● Exercise
Extend the forum thread below about the Audi TT Spares email, picking up right after its final sentence.

● Selected excerpt
——

# Audi TT Spares - Pulled Thread



## Jae (May 6, 2002)

All,

So that you know, Ive been speaking with Leigh for the last 2 months about becoming a sponsor on the site, and he had just agreed 2 weeks ago to go ahead.

Their recent email activity was undertaken in good faith (but not to the knowledge of the TTF), albeit not complying with Spam regulation now in place in the EU. When ever an email is sent to their info account, it traps a copy of the email so that future communication can be made. This was the list that was used, and to is legal, as they were in contact with each of the recipients with information about their products and services, in response to a previous enquiry. A total of 55 emails were sent out, 27 of which were returned undelivered. They did manage to convert 10 emails into sales, which is a good return on such an activity.

What did they do wrong? In all e-marketing emails, the option has to be provided to unsubscribe from the mailing list, and also a description of where the email address was collected from. Because previous communication had been made by the email recipients, they had technically Opted In to receive communication from the company ONLY. This is not deemed as Spam, but because of the lack of Opt Out in the email, it does break rules. They are now aware of this.

Now, some have complained that they never contacted Audi TT Spares. I request that anyone who has recieved this email, to forward it to me ASAP, as an attachment (not as a forwarded email) so that I can look at this in detail.

The resulting abuse that was received was not welcomed by the TTF, and nor by Audi TT Spares. I therefore request that ALL comments about the company stop, and that includes any PMs / emails that are being sent directly to them. It is defamitory and completely unnecessary, and will not be tolerated in any form. It can also result in legal action against both the individual and the TTF, which is not an option.

Audi TT Spares have a good following behind them here on the TTF, and as such provide a good service. So far Ive not heard a complaint from ANYONE about their service, which is both unique and beneficial to the TTF users. They did break some rules in the beginning, but have ceased this since being requested by me.

And before anyone attacks me for doing this because they were going to advertise, Im not. They DO have a good business, and are recommended on the TTF by its users. They have been subjected to personal attacks both on and off the forum, which is in breach of the rules.

Regards

Jae


----------



## CH_Peter (May 16, 2002)

Jae,

I have not driven a TT for a good couple of years, and by their own admission on their website, "Audi TT Spares was established in early 2005". I've had no reason to contact them, never contacted them and had never heard of them until the email arrived.

I didn't email or PM them, but on the thread just stated the above, and since a couple of other people are of the same opinion I think that makes their "inadvertant mistake" line a bit dubious. I can't give them the benefit of the doubt, because there isn't any.

——

● Records shown
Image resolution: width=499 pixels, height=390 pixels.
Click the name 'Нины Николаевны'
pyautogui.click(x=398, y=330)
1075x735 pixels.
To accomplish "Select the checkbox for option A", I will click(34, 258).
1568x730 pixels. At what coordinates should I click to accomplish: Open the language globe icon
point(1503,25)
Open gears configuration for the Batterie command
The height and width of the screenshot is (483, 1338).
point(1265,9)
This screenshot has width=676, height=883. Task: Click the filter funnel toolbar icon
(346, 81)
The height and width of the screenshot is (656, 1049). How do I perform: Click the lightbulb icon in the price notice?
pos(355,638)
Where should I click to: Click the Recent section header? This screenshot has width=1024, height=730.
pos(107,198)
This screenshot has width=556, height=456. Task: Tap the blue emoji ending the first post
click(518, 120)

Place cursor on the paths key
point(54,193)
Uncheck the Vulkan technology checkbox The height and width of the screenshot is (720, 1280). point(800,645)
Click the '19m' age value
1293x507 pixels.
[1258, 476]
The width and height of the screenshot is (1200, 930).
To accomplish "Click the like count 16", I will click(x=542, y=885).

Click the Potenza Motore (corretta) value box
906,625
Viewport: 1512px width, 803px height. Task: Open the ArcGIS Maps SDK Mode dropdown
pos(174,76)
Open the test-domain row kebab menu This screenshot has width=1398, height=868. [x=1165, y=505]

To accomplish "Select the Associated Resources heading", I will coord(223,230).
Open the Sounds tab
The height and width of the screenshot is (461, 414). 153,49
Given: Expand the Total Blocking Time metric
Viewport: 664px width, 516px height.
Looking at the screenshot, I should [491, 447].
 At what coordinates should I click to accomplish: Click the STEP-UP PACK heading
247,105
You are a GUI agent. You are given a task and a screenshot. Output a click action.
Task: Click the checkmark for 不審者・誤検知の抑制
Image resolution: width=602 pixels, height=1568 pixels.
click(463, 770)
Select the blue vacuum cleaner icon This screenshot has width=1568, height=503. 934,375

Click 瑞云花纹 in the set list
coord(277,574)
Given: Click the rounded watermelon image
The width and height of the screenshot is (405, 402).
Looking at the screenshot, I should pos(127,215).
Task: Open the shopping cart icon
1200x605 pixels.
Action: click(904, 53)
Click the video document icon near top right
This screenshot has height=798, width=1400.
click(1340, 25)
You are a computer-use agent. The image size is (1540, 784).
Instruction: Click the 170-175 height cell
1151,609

——

● Response area
It's a great forum and I wouldn't care that much, save that the above post states outright you take their word over mine (and several other longer standing forum members). You have to ask, would we all independently be so annoyed, if we didn't all have a point?

i'm not looking to start a fight or re-open the debate, but I think there are two sides to this, and the above is only the one.

Peter


----------



## jampott (Sep 6, 2003)

Jae,

If your Forum members tell you they didn't email TT Spares, are you saying they're lying, or have "forgotten" or something?


----------



## Jae (May 6, 2002)

Im looking into this right now. Im not dismissing these comments, and this is open at the moment. Anyone else that has received an email from them, I request that you forward the email to me at [email protected]********.co.uk

Jae


----------



## mighTy Tee (Jul 10, 2002)

jampott said:


> Jae,
> 
> If your Forum members tell you they didn't email TT Spares, are you saying they're lying, or have "forgotten" or something?


As far as I am aware (99.99999999% certain) I have never Emailed this company, however I have visited their web site. I too got the email.


----------



## Jae (May 6, 2002)

there is no way a website can pull your email address from your PC. (Correct me if Im wrong).

Best Regards

Jae


----------



## scoTTy (May 6, 2002)

mighTy Tee said:


> jampott said:
> 
> 
> > Jae,
> ...


Same here. IF the email was meant to be to existing interested parties/customers then it's quite strange. It reads as a "cold calling" email :



> Hi.
> 
> We at, Audi TT Spares offer a unique service to the TT Owner. We can supply
> new and used parts for all models of TT's. All items are cleaned and
> ...


I'll forward it to you Jae.


----------



## dj c225 (Nov 3, 2004)

Shows how professional they were making snide comments directly at members! hmmmm... :roll:


----------



## justtin (May 6, 2002)

Jae said:


> Now, some have complained that they never contacted Audi TT Spares. I request that anyone who has recieved this email, to forward it to me ASAP, as an attachment (not as a forwarded email) so that I can look at this in detail.


Jae,

You have mail.

Justin


----------



## mighTy Tee (Jul 10, 2002)

Jae

Mail sent

Richard


----------



## justtin (May 6, 2002)

justtin said:


> Jae said:
> 
> 
> > Now, some have complained that they never contacted Audi TT Spares. I request that anyone who has recieved this email, to forward it to me ASAP, as an attachment (not as a forwarded email) so that I can look at this in detail.
> ...


Any update on this.



> I replied to ALL the old/junk emails in our old folders, with this message..


I guess they can prove this......

Justin


----------



## John-H (Jul 13, 2005)

I've made use of Audi TT Spares service and found it both professional and good value for money. If they did break the rules on spam, I'm sure as it's now brought to their attention, they will be more careful in future. I get the impression the company is run by some decent albeit enthusiastic people. We should support them.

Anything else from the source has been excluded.